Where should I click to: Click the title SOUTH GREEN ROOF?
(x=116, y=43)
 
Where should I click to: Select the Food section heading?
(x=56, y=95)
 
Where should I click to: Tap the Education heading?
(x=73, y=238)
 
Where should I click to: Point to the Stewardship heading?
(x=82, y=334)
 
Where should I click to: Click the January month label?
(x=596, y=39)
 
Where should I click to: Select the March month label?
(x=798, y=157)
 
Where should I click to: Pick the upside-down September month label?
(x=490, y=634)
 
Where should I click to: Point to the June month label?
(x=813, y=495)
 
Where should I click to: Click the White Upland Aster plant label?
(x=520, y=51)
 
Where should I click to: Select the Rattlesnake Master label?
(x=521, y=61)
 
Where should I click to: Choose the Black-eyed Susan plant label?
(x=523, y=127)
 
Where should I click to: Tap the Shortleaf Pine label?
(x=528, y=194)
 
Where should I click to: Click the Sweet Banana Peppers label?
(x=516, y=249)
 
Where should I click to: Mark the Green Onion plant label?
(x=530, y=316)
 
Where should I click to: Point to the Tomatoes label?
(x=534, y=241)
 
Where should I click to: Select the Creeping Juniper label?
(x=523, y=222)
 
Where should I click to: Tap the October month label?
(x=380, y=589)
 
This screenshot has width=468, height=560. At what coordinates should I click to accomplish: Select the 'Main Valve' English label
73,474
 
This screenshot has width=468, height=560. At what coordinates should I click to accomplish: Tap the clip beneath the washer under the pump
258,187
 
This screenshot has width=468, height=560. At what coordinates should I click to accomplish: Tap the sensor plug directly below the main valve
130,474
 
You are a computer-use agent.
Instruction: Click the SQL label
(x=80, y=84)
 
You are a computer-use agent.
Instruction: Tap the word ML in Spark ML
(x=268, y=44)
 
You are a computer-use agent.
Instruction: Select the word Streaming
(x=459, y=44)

═══

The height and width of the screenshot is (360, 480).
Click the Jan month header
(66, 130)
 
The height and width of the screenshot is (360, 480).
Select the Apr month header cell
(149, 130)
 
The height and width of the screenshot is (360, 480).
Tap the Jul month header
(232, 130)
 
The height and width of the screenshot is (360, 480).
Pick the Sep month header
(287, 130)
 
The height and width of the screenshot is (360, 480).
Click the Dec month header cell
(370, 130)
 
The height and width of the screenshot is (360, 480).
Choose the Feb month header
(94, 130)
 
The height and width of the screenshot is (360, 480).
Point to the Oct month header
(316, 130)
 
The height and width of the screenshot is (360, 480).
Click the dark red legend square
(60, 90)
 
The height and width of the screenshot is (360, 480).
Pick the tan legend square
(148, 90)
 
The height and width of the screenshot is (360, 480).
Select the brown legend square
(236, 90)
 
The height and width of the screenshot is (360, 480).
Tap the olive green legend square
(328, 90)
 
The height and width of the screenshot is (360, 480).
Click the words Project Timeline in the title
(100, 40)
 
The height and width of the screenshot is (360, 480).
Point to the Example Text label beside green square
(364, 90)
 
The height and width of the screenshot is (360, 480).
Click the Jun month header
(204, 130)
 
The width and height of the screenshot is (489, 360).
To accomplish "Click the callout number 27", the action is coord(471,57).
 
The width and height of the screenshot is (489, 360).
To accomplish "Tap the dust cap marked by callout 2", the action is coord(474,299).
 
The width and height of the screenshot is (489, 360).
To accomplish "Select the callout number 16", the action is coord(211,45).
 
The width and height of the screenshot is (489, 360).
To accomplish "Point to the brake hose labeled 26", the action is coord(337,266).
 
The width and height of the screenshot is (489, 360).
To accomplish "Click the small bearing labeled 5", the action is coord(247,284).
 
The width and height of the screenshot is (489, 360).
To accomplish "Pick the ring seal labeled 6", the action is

═══

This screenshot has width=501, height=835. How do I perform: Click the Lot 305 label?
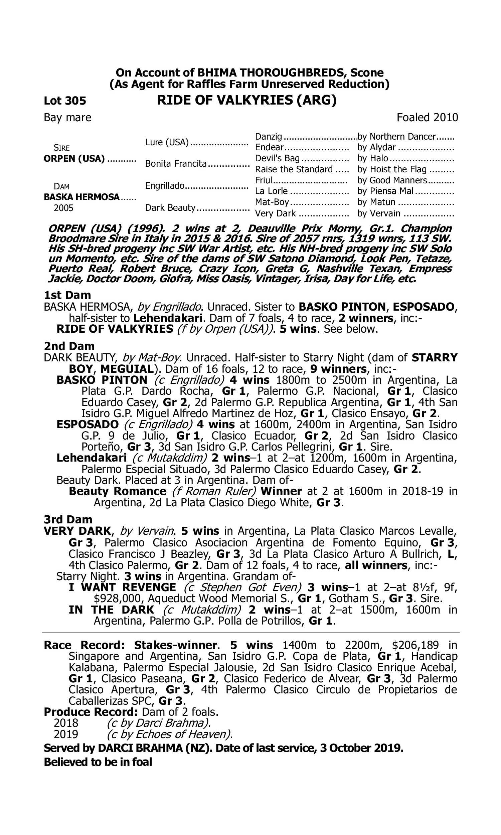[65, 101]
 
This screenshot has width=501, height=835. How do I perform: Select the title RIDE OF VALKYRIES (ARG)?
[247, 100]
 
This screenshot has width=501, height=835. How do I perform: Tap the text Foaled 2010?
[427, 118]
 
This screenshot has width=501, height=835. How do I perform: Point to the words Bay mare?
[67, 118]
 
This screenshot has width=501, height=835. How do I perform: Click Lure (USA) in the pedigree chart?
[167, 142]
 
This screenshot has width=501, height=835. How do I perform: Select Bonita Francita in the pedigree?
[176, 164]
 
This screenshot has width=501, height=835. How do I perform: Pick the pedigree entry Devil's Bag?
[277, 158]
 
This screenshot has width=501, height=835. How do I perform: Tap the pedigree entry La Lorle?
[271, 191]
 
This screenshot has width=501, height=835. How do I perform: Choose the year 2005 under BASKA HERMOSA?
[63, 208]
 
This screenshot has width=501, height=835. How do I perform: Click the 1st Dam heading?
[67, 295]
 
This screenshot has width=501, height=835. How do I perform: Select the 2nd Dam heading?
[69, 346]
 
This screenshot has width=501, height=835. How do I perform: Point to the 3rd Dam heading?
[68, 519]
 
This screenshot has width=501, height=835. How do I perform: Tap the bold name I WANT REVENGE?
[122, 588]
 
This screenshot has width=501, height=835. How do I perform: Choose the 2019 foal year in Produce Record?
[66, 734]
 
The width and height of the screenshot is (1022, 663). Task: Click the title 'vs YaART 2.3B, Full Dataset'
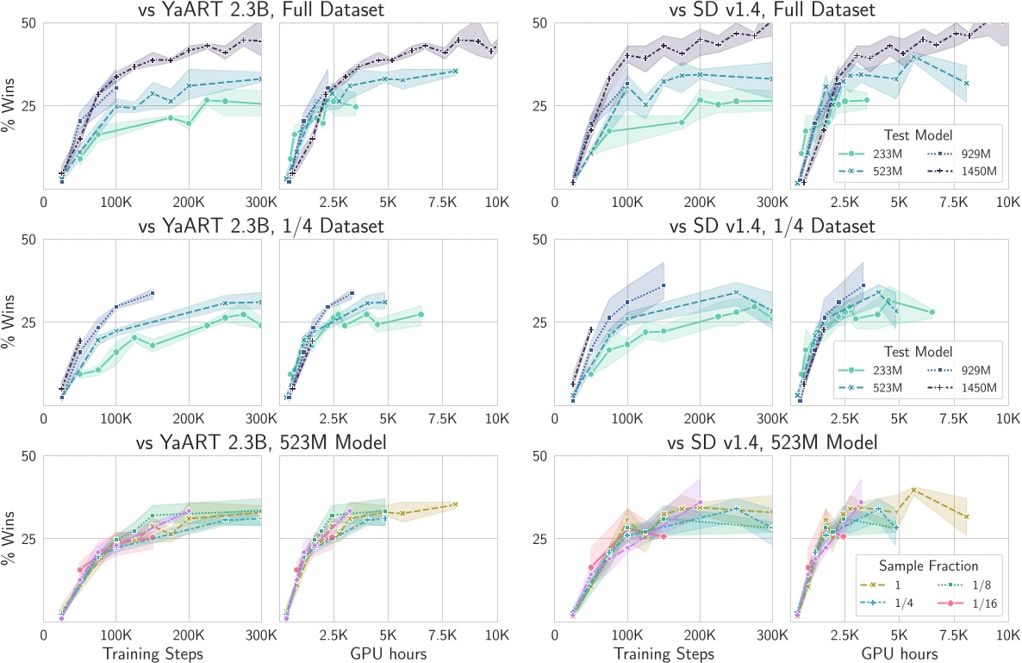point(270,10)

═══

Format the items between the line containing "in the pedigree?" and the line containing "point(270,10)", inclusive, as a JSON list of strings with one string per line and blank lines omitted. Leave the pictures out.

[
  "This screenshot has width=501, height=835. How do I perform: Select Bonita Francita in the pedigree?",
  "[176, 164]",
  "This screenshot has width=501, height=835. How do I perform: Pick the pedigree entry Devil's Bag?",
  "[277, 158]",
  "This screenshot has width=501, height=835. How do I perform: Tap the pedigree entry La Lorle?",
  "[271, 191]",
  "This screenshot has width=501, height=835. How do I perform: Choose the year 2005 under BASKA HERMOSA?",
  "[63, 208]",
  "This screenshot has width=501, height=835. How do I perform: Click the 1st Dam heading?",
  "[67, 295]",
  "This screenshot has width=501, height=835. How do I perform: Select the 2nd Dam heading?",
  "[69, 346]",
  "This screenshot has width=501, height=835. How do I perform: Point to the 3rd Dam heading?",
  "[68, 519]",
  "This screenshot has width=501, height=835. How do I perform: Tap the bold name I WANT REVENGE?",
  "[122, 588]",
  "This screenshot has width=501, height=835. How do I perform: Choose the 2019 foal year in Produce Record?",
  "[66, 734]",
  "The width and height of the screenshot is (1022, 663). Task: Click the title 'vs YaART 2.3B, Full Dataset'",
  "point(270,10)"
]